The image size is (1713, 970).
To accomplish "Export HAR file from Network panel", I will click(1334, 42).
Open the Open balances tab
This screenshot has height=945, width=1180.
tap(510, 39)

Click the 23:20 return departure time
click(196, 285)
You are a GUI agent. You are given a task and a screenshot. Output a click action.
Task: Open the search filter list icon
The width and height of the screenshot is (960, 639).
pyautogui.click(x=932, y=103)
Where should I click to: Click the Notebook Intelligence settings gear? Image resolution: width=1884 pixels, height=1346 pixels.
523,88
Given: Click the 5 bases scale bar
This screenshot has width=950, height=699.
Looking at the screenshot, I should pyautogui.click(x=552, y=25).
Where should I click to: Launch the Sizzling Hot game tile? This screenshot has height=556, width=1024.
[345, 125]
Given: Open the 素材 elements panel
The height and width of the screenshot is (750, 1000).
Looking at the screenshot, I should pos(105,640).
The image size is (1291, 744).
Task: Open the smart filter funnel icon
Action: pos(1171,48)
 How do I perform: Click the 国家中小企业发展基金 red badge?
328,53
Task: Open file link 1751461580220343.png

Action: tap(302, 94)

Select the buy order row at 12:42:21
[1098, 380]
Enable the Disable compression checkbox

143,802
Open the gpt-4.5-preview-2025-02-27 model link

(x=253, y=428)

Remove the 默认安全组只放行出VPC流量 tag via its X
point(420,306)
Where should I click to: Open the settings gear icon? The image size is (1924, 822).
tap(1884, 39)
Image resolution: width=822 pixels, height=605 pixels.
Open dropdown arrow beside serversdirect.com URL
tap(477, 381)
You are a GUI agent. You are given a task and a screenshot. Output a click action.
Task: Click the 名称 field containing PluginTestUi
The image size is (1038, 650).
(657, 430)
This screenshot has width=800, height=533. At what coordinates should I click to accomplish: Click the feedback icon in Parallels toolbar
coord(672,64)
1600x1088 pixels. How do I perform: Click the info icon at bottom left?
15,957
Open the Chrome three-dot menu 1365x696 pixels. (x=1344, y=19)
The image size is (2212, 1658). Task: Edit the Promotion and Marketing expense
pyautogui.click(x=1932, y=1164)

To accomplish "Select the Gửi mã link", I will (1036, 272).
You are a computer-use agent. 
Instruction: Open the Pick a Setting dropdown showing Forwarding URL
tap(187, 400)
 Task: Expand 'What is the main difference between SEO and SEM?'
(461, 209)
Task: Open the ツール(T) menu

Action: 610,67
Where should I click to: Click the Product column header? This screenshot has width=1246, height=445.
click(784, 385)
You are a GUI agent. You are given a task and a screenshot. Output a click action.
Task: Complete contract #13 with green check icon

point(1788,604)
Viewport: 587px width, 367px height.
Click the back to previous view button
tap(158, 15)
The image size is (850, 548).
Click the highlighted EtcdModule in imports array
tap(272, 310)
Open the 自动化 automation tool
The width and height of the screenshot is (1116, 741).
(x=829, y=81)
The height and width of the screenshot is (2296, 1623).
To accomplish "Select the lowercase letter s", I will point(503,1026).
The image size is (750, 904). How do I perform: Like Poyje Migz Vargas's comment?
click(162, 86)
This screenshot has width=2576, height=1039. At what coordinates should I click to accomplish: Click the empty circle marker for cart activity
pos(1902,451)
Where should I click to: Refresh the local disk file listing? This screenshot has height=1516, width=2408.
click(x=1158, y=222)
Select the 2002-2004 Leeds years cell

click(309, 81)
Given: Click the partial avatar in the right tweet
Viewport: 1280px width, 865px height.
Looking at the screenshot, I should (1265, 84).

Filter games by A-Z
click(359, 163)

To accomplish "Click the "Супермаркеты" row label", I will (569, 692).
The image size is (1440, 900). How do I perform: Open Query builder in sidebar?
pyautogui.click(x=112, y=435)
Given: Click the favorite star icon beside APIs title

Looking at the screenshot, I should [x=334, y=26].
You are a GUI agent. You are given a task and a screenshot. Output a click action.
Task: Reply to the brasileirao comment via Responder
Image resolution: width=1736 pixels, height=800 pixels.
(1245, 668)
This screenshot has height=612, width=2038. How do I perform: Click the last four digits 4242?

Problem to work on:
Recast the listing above as a numbered list, leaving out the blank lines.

Written solution:
1. The image size is (1713, 970).
2. To accomplish "Export HAR file from Network panel", I will click(1334, 42).
3. Open the Open balances tab
4. This screenshot has height=945, width=1180.
5. tap(510, 39)
6. Click the 23:20 return departure time
7. click(196, 285)
8. You are a GUI agent. You are given a task and a screenshot. Output a click action.
9. Task: Open the search filter list icon
10. The width and height of the screenshot is (960, 639).
11. pyautogui.click(x=932, y=103)
12. Where should I click to: Click the Notebook Intelligence settings gear? Image resolution: width=1884 pixels, height=1346 pixels.
13. 523,88
14. Given: Click the 5 bases scale bar
15. This screenshot has width=950, height=699.
16. Looking at the screenshot, I should pyautogui.click(x=552, y=25).
17. Where should I click to: Launch the Sizzling Hot game tile? This screenshot has height=556, width=1024.
18. [345, 125]
19. Given: Open the 素材 elements panel
20. The height and width of the screenshot is (750, 1000).
21. Looking at the screenshot, I should pos(105,640).
22. The image size is (1291, 744).
23. Task: Open the smart filter funnel icon
24. Action: pos(1171,48)
25.  How do I perform: Click the 国家中小企业发展基金 red badge?
26. 328,53
27. Task: Open file link 1751461580220343.png
28. Action: tap(302, 94)
29. Select the buy order row at 12:42:21
30. [1098, 380]
31. Enable the Disable compression checkbox
32. 143,802
33. Open the gpt-4.5-preview-2025-02-27 model link
34. (x=253, y=428)
35. Remove the 默认安全组只放行出VPC流量 tag via its X
36. point(420,306)
37. Where should I click to: Open the settings gear icon? The image size is (1924, 822).
38. tap(1884, 39)
39. Image resolution: width=822 pixels, height=605 pixels.
40. Open dropdown arrow beside serversdirect.com URL
41. tap(477, 381)
42. You are a GUI agent. You are given a task and a screenshot. Output a click action.
43. Task: Click the 名称 field containing PluginTestUi
44. The image size is (1038, 650).
45. (657, 430)
46. This screenshot has width=800, height=533. At what coordinates should I click to accomplish: Click the feedback icon in Parallels toolbar
47. coord(672,64)
48. 1600x1088 pixels. How do I perform: Click the info icon at bottom left?
49. 15,957
50. Open the Chrome three-dot menu 1365x696 pixels. (x=1344, y=19)
51. The image size is (2212, 1658). Task: Edit the Promotion and Marketing expense
52. pyautogui.click(x=1932, y=1164)
53. To accomplish "Select the Gửi mã link", I will (1036, 272).
54. You are a computer-use agent. 
55. Instruction: Open the Pick a Setting dropdown showing Forwarding URL
56. tap(187, 400)
57.  Task: Expand 'What is the main difference between SEO and SEM?'
58. (461, 209)
59. Task: Open the ツール(T) menu
60. Action: 610,67
61. Where should I click to: Click the Product column header? This screenshot has width=1246, height=445.
62. click(784, 385)
63. You are a GUI agent. You are given a task and a screenshot. Output a click action.
64. Task: Complete contract #13 with green check icon
65. point(1788,604)
66. Viewport: 587px width, 367px height.
67. Click the back to previous view button
68. tap(158, 15)
69. The image size is (850, 548).
70. Click the highlighted EtcdModule in imports array
71. tap(272, 310)
72. Open the 自动化 automation tool
73. The width and height of the screenshot is (1116, 741).
74. (x=829, y=81)
75. The height and width of the screenshot is (2296, 1623).
76. To accomplish "Select the lowercase letter s", I will point(503,1026).
77. The image size is (750, 904). How do I perform: Like Poyje Migz Vargas's comment?
78. click(162, 86)
79. This screenshot has width=2576, height=1039. At what coordinates should I click to accomplish: Click the empty circle marker for cart activity
80. pos(1902,451)
81. Where should I click to: Refresh the local disk file listing? This screenshot has height=1516, width=2408.
82. click(x=1158, y=222)
83. Select the 2002-2004 Leeds years cell
84. click(309, 81)
85. Given: Click the partial avatar in the right tweet
86. Viewport: 1280px width, 865px height.
87. Looking at the screenshot, I should (1265, 84).
88. Filter games by A-Z
89. click(359, 163)
90. To accomplish "Click the "Супермаркеты" row label", I will (569, 692).
91. The image size is (1440, 900). How do I perform: Open Query builder in sidebar?
92. pyautogui.click(x=112, y=435)
93. Given: Click the favorite star icon beside APIs title
94. Looking at the screenshot, I should [x=334, y=26].
95. You are a GUI agent. You are given a task and a screenshot. Output a click action.
96. Task: Reply to the brasileirao comment via Responder
97. Image resolution: width=1736 pixels, height=800 pixels.
98. (1245, 668)
99. This screenshot has height=612, width=2038. How do I perform: Click the last four digits 4242?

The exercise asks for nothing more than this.